# About this task
Going through the entries below, copy out each line that contains "computer".

(Stored items)
Content starts

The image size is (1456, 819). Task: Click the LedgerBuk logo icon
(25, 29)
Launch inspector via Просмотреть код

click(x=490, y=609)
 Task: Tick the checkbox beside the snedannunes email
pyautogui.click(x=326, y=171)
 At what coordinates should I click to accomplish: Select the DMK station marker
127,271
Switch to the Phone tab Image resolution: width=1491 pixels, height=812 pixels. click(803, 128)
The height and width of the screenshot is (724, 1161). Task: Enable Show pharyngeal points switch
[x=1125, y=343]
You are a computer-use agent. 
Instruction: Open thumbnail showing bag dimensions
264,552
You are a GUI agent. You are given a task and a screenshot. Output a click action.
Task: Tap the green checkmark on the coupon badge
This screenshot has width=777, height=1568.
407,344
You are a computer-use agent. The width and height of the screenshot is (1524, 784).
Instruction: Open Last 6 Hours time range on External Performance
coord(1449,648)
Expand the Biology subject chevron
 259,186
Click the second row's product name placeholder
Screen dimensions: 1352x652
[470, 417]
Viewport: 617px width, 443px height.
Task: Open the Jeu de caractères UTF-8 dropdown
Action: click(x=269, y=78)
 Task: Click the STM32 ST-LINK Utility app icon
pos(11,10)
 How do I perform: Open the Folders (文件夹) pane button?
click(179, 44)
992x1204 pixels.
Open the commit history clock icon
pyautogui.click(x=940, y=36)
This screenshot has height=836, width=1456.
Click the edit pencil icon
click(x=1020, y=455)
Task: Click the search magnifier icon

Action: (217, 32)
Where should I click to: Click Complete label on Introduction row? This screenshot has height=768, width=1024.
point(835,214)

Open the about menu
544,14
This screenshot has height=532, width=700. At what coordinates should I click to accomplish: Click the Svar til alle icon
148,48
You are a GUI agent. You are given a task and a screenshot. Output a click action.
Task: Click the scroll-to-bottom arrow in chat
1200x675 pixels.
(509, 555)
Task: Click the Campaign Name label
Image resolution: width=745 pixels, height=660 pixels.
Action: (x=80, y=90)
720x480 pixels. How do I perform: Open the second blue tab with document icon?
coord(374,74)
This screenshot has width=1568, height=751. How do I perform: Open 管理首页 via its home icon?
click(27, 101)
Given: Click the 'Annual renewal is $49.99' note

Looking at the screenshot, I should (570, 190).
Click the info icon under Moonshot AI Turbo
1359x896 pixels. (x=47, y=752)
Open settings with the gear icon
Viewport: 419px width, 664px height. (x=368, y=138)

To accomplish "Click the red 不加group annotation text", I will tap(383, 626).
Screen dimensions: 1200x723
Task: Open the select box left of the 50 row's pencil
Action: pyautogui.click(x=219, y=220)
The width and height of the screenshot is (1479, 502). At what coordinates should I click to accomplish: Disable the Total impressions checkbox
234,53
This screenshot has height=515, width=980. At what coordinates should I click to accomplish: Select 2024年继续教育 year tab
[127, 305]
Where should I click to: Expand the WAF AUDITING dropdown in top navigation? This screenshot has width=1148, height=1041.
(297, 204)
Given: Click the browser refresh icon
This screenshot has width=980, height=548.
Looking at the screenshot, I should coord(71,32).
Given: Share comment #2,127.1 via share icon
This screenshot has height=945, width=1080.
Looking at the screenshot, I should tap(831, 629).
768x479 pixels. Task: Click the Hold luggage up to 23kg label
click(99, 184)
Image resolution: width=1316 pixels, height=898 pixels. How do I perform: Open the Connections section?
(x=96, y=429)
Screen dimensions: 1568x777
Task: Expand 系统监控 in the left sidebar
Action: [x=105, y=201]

Content ends

# Task response
You are a computer-use agent. 
You are a computer-use agent. The width and height of the screenshot is (1524, 784).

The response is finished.